I'm continually amazed at how some of the nicest people I know can say the nastiest, meanest, most vile things...about themselves. In my work as a health coach, I talk to wonderful men and women who are surprisingly adept at cutting themselves down (often in language unfit to print) when they backslide on sticking to a new healthy regiment or fall short on a plan we make together. I understand this reflex: The perfectionist in me can be very critical, too, even though I know it doesn't inspire me to do better. 

That's why I'm so excited to share this piece on self-compassion written by Christine Scarince, a fellow health coach in Bethlehem, PA, who also happens to be one of the warmest people I know:

 

The Challenge of Self-Compassion  

When you fail at something you had hoped to achieve, what goes through your mind? Do you berate yourself for your mistakes? Do you come up with reasons why others are at fault? Do you see it as an example of your bad luck or unfortunate circumstances? 

Most of us use some combination of these approaches to cope with falling short of what we had hoped would happen. 

There's another approach we can try out that has proven to be an effective means of dealing with situations like these: self-compassion.

Research has shown, for instance, that if you have eaten something unhealthy and are feeling guilty, that staying compassionate with yourself through the experience can help you get back on track far faster than if you beat yourself up about it. 

What does it mean to practice self-compassion?

According to Wikipedia's definition, self-compassion is "extending compassion to one's self in instances of perceived inadequacy or failure."

As a more detailed explanation, the researchers in the study above cited Kristin Neff, Associate Professor in Human Development and Culture, who has conceptualized self-compassion as involving:

  • Self-kindness: reacting with kindness and understanding toward oneself when experiencing negative events
  • Mindfulness: holding emotions in nonjudgmental awareness (more on this below)
  • Common humanity: viewing one's life as part of the larger human experience and realizing that everyone goes through difficult times.

So how can this help you to enjoy better well-being and health?

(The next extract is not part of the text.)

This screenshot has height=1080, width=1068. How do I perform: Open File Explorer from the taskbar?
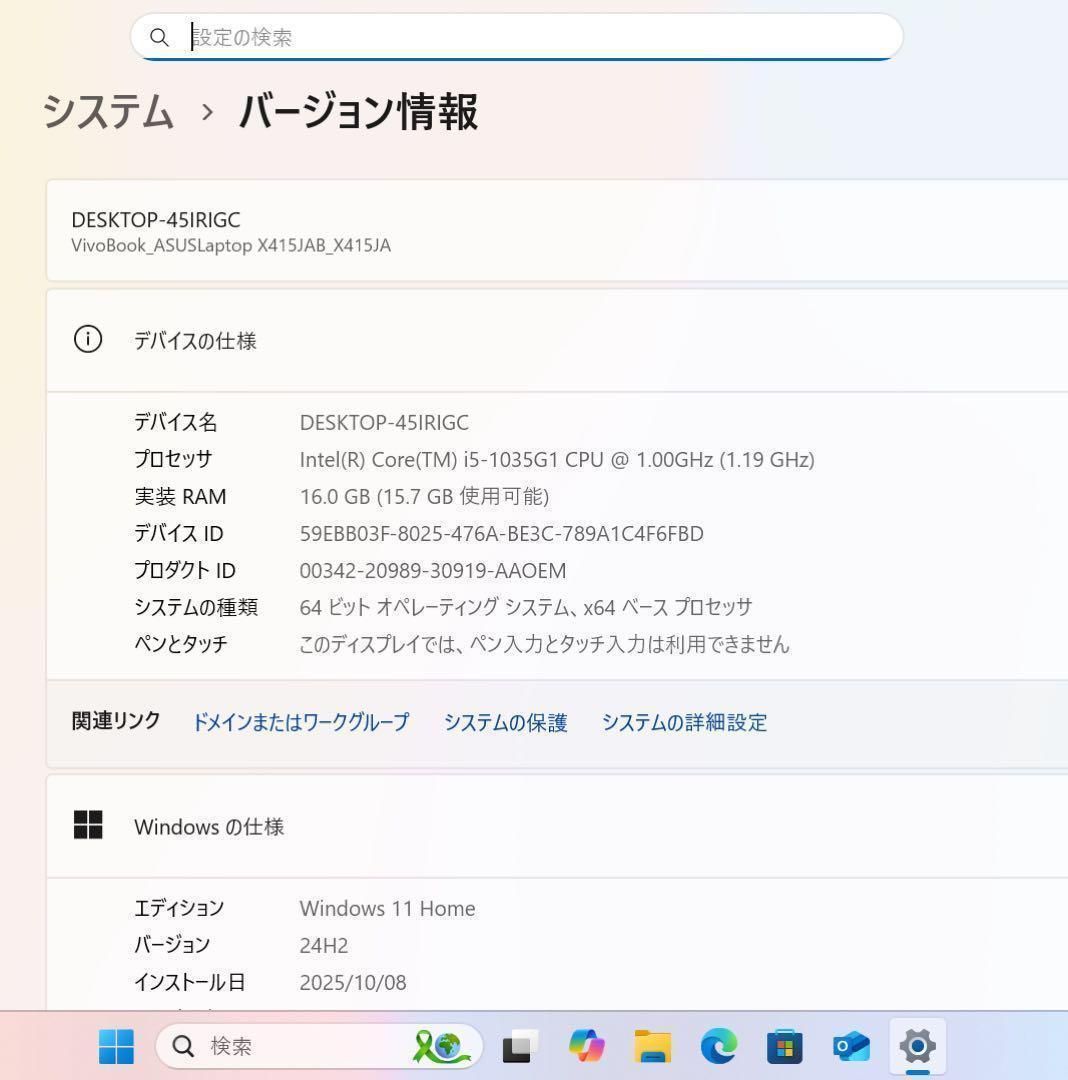[x=653, y=1046]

  •  Practice speaking kindly to yourself in all types of circumstances. For instance, if you overeat, instead of saying, "I can't believe I did that, what's wrong with me?," try to be honest and understanding with yourself: "That tasted so good, I didn't want to stop eating it. Until a certain point, it felt good." 
  • Stay present (mindful) to what the situation may help you to learn or understand, even when it's uncomfortable. For example, notice how you are feeling such as "My stomach is uncomfortable. Next time I will try to take my time so my body can send me signals of being full."  Identifying specific strategies with a professional and learning mindfulness techniques can also help.
  • Remember that you are not alone in your experiences. For example, "Many people feel just like I do. There are people out there who can relate and have felt this same feeling." Seek out support from those who can provide compassion and encouragement. If painful feelings are interfering with your life, reach out to a friend or seek support from a qualified mental health professional. 

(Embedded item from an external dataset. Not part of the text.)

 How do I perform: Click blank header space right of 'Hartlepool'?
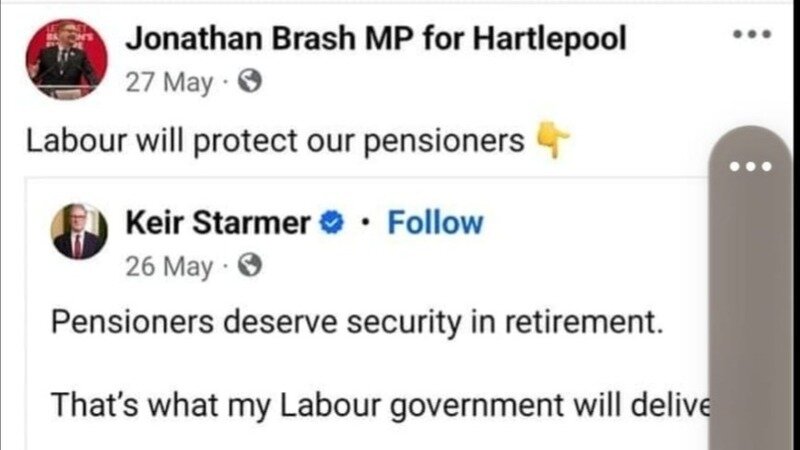coord(680,40)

It's hard for most of us to value self-compassion because we think that we'll start making excuses and justifying our behavior if we are too easy on ourselves. The idea of compassion is not to deny a problem or be content with the status-quo of unhealthy habits. Self-compassion is a way to help us stay fully aware so that we can see the solution more clearly. 

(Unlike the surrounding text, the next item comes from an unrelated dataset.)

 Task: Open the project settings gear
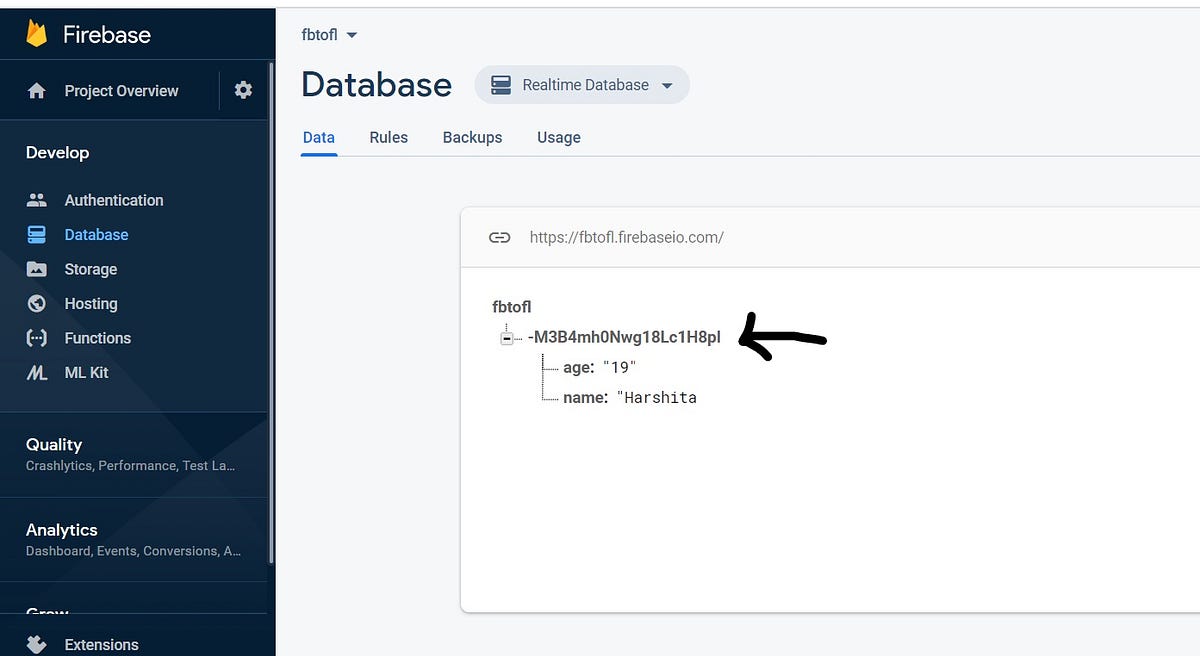click(243, 89)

This can help us feel motivated to take action. Often self-compassion results in us taking the 'harder road' (e.g. quitting smoking, eating better, being active) once we see the truth of what we have to do to feel better for the long run. 

Another example is if you are chronically late, consider the next time you are late as an opportunity. Rather than berate yourself or blame the driver in front of you, brainstorm the one or two specific things you can try the very next time you have a time-commitment.  It may not make you on-time immediately, but after multiple experiences, and staying aware, you can overcome the problem.

This takes practice, so see any mistake as a chance to try this out. If, like me, you are prone to spilling things all over the kitchen floor, you can start your self-compassion when there is cereal underfoot. Start small, and build your self-compassion reflex. You are worth it. 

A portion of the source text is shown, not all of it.